Was gehört eigentlich noch zum guten Ton? Was fällt unter die Kategorie „das gehört sich nicht“? Oder ist schon der Satz eher Relikt der vergangenen Generation?

Wie steht es mit Nasebohren in der Öffentlichkeit? Oder Puhlen in anderen Körperöffnungen? Ist der Griff in den (eigenen!) Schritt für Fußballspieler und Tänzer wie Michael Jackson im millionenfach abgespielten Video in Ordnung? Was ist aber, wenn ihn Nicht-Promis im Alltag nachahmen? Sollte das Ablecken von Messern den eigenen vier Wänden vorbehalten bleiben oder geht das auch im Restaurant? Apropos Restaurant: Bauchfrei ist längst in Schulen und Städten angekommen, aber im Bikini oder Badehose geht zumindest in unseren Breiten niemand in ein Lokal oder eine Kneipe. In Frankreich und Spanien gibt es dafür in Badeorten eigens eine Kleider(an)ordnung. Verstöße werden mit Knöllchen belegt. Witzig, oder? Macht man doch nicht… Offenbar aber schon. Wer erinnert sich noch, dass es das Dekolleté der ehemaligen Bundeskanzlerin Merkel bei den Wagner-Festspielen in Bayreuth sogar in die Tagesschau geschafft hat? Wäre das abseits des Sommerlochs heute noch denkbar?
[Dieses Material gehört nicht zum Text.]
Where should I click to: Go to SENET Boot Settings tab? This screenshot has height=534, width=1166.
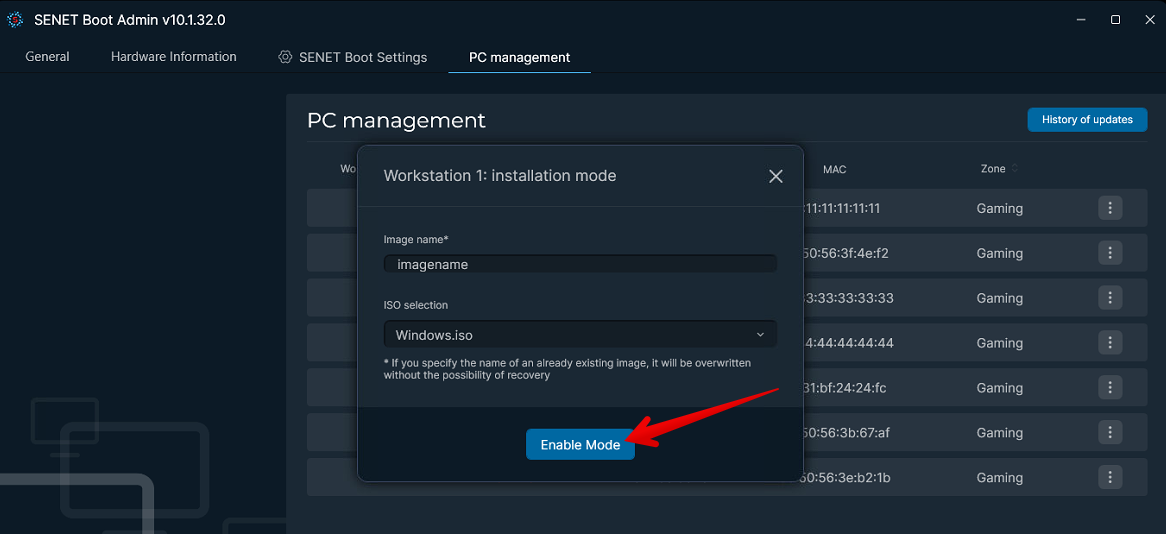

So vieles ist inzwischen mach- und sagbar geworden. Adolph Freiherr Knigge, der einst das Buch „Über den Umgang mit Menschen“ schrieb, rotiert vermutlich in seiner Grabstätte. Eine Türe aufhalten, jemandem den Vortritt lassen, unverbindlich freundlich sein und vielleicht sogar lächeln, „Bitte“ und „Danke“ sagen – das kann das Leben für Sekunden schöner und für alle einfacher machen. Denn Hand aufs Herz: Wenn es einem selbst widerfährt, freut man sich. Einfach so.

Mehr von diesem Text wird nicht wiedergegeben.